A judge for the Hangzhou Internet Court, one of three courts in China set up to deal with specifically internet-related matters, has endorsed the position on using blockchain records as evidence in these cases.
Hangzhou is home to 107 online writers who work in a ‘Writers’ Village’ in the city’s Bianjing District, the report said.
Blockchain is a technology used to protect the security of digital transactions. It works on the basis of an open ledger of records which cannot be edited, only added to. It is used to protect the security of financial transactions, as well as for other purposes.

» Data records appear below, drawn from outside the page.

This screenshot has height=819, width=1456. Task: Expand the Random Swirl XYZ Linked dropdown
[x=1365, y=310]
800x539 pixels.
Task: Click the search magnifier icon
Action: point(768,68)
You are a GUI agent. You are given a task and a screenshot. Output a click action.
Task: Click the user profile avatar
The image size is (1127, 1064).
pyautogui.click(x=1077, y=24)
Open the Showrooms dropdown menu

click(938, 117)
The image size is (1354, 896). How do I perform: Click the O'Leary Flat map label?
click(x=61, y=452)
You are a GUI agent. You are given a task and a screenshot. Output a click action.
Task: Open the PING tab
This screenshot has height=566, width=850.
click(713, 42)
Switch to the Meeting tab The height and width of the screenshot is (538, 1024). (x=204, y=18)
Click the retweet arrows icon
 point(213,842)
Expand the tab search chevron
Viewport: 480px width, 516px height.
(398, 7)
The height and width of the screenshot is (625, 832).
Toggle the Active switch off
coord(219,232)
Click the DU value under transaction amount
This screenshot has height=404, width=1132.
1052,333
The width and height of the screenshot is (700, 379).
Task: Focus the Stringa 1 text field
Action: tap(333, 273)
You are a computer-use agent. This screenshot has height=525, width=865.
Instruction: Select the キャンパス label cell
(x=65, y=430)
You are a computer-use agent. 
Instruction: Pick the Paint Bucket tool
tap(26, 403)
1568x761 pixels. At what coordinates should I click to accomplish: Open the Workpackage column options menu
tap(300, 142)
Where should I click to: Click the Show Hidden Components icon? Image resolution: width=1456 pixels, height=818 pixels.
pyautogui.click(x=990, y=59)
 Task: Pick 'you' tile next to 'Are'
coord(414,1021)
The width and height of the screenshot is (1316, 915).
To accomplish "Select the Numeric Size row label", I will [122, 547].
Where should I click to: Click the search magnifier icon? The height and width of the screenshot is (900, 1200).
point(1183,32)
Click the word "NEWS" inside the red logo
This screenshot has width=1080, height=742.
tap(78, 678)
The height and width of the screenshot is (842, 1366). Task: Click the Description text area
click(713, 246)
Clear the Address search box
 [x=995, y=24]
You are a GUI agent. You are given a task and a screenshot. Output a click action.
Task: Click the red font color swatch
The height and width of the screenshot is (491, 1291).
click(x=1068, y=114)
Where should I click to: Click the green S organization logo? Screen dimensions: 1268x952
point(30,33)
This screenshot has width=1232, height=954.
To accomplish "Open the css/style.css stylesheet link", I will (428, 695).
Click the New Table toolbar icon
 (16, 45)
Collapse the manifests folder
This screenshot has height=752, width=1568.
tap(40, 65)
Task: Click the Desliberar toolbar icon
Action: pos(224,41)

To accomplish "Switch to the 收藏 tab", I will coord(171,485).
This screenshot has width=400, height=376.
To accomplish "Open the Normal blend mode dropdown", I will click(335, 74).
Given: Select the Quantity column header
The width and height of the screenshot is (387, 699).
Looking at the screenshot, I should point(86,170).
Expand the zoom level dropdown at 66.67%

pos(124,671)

Wang Jiangqiao, an Internet Court judge, said that in previous cases, writers would often have to use screenshots and downloaded content as evidence of copyright infringement. Data stored using blockchain technology is more difficult to tamper with and therefore more reliable as evidence in court, Jiangqiao said.
Writers will now be able to submit a blockchain record of their work and the date on which it was created.
James Godefroy, a China-based IP consultant with law firm Rouse, said that “notorisation by public notary” has previously been the only solid way of preserving evidence for judicial proceedings in China, but this is a “time-consuming and prohibitively expensive” process.
The move towards accepting blockchain records as evidence provides writers with a “low-cost, affordable and accessible means of protecting their copyright”, Godefroy said.
China’s Supreme Court ruled in September that blockchain could legally authenticate evidence. Godefroy said that “while it’s not surprising that use of blockchain tech in evidence fixing has become ‘normal’ in China, what is surprising is the speed in which it has done so” since the Supreme Court ruling.
It is not the first development surrounding use of blockchain to protect IP rights. Last year, sister site WIPR reported that Sony was to use the technology to implement a rights management system for e-book copyright owners.
Launched last year, the Hangzhou Internet Court is the first of its kind established in China to deal with internet-related disputes. The Beijing and Guangzhou Internet Courts were created earlier this year.